Если же судно стоит у причала, Никафо ловит рыбу. Более страстного рыбака нет во всем советском кинематографе. Как то признался мне:
— Знаешь, как я теперь сценарий выбираю? Если, например, сценарий начинается так: «По оживленной городской улице…» — я говорю себе: «Нет, это мне не подходит». А если сценарий начинается со слов: «На берегу пруда…» — я говорю: «О! Это как раз по мне!»
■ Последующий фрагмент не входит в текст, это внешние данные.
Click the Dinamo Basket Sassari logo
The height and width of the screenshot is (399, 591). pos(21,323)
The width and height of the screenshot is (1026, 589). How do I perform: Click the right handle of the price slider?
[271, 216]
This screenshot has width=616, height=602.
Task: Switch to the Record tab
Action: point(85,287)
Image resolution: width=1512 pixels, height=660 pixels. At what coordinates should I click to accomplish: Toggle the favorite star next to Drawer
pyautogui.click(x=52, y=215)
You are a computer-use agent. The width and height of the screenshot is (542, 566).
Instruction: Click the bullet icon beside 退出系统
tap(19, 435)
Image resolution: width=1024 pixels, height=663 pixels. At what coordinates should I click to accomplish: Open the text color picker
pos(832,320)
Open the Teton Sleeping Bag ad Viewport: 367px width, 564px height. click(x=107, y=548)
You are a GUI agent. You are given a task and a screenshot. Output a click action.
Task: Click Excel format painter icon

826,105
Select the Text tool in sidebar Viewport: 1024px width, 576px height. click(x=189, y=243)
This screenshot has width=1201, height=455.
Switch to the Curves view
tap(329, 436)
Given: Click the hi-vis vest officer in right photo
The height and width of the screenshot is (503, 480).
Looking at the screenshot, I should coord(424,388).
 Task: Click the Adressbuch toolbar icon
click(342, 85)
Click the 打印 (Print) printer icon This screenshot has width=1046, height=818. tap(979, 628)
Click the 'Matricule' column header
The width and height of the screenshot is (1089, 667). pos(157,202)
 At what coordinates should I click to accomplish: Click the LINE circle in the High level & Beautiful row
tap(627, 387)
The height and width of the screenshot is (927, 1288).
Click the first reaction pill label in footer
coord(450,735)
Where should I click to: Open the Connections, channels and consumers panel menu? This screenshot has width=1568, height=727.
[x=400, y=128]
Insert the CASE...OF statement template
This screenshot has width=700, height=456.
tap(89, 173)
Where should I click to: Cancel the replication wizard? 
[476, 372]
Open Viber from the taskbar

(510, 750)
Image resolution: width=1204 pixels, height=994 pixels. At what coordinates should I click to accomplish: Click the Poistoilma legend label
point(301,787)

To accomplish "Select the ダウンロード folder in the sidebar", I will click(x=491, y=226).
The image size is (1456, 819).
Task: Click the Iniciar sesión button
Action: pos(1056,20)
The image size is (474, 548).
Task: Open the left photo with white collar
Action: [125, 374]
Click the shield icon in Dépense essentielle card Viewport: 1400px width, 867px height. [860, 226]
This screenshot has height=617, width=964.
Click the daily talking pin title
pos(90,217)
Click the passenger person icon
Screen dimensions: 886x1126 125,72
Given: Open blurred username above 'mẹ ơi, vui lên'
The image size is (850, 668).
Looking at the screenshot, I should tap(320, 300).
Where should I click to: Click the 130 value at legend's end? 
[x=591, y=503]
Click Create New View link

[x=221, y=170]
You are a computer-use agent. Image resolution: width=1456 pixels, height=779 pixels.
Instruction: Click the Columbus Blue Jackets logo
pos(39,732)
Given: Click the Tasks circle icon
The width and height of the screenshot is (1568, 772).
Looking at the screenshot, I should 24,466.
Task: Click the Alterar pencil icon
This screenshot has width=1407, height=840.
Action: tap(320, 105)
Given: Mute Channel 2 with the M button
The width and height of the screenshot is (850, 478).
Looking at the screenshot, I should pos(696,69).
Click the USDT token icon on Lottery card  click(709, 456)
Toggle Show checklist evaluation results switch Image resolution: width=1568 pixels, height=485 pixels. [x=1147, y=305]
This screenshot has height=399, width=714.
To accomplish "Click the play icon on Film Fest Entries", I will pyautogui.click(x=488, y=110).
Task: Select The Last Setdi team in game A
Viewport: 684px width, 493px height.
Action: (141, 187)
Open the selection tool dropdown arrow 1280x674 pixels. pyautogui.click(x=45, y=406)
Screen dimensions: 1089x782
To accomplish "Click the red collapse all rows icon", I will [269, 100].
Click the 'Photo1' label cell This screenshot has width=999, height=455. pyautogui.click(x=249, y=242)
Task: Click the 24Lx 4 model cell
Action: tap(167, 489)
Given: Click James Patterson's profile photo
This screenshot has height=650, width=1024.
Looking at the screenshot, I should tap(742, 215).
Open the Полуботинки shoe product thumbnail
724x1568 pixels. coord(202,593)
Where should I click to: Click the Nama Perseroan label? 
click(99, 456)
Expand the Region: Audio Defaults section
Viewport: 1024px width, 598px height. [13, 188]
Никафо умудряется ловить рыбу всюду: в море, в речке, в пруду, в бассейне; на червяка, на хлеб, на перышко, на голый крючок, сетью, спиннингом, руками… В кино он был непререкаемый авторитет по части рыбалки, президент «Академии рыболовецких наук». В эту академию, в ноябре того же года, был принят Борис Федорович Андреев. Наши пароходные рыбаки Крючков, Жеваго, Уральский, Валька — подшкипер, второй после Никафо авторитет по части рыбалки, долго готовили его к этому событию, инструктировали, показывали крючки, самодуры, говорили про повадки ставриды — как раз шли по осени косяки ставриды. Утром, затемно еще, на моторном боте уехали в море. Вернулся Андреев счастливый, уставший — шесть ведер ставриды наловили они в тот день. Вечером решили отметить событие — прием в «академию» нового члена. Капа, буфетчица, сварила уху, сели за сверкающий чистыми приборами стол в кают-компании — ждали только Вальку — подшкипера, он что-то запаздывал. Но вот появился и подшкипер.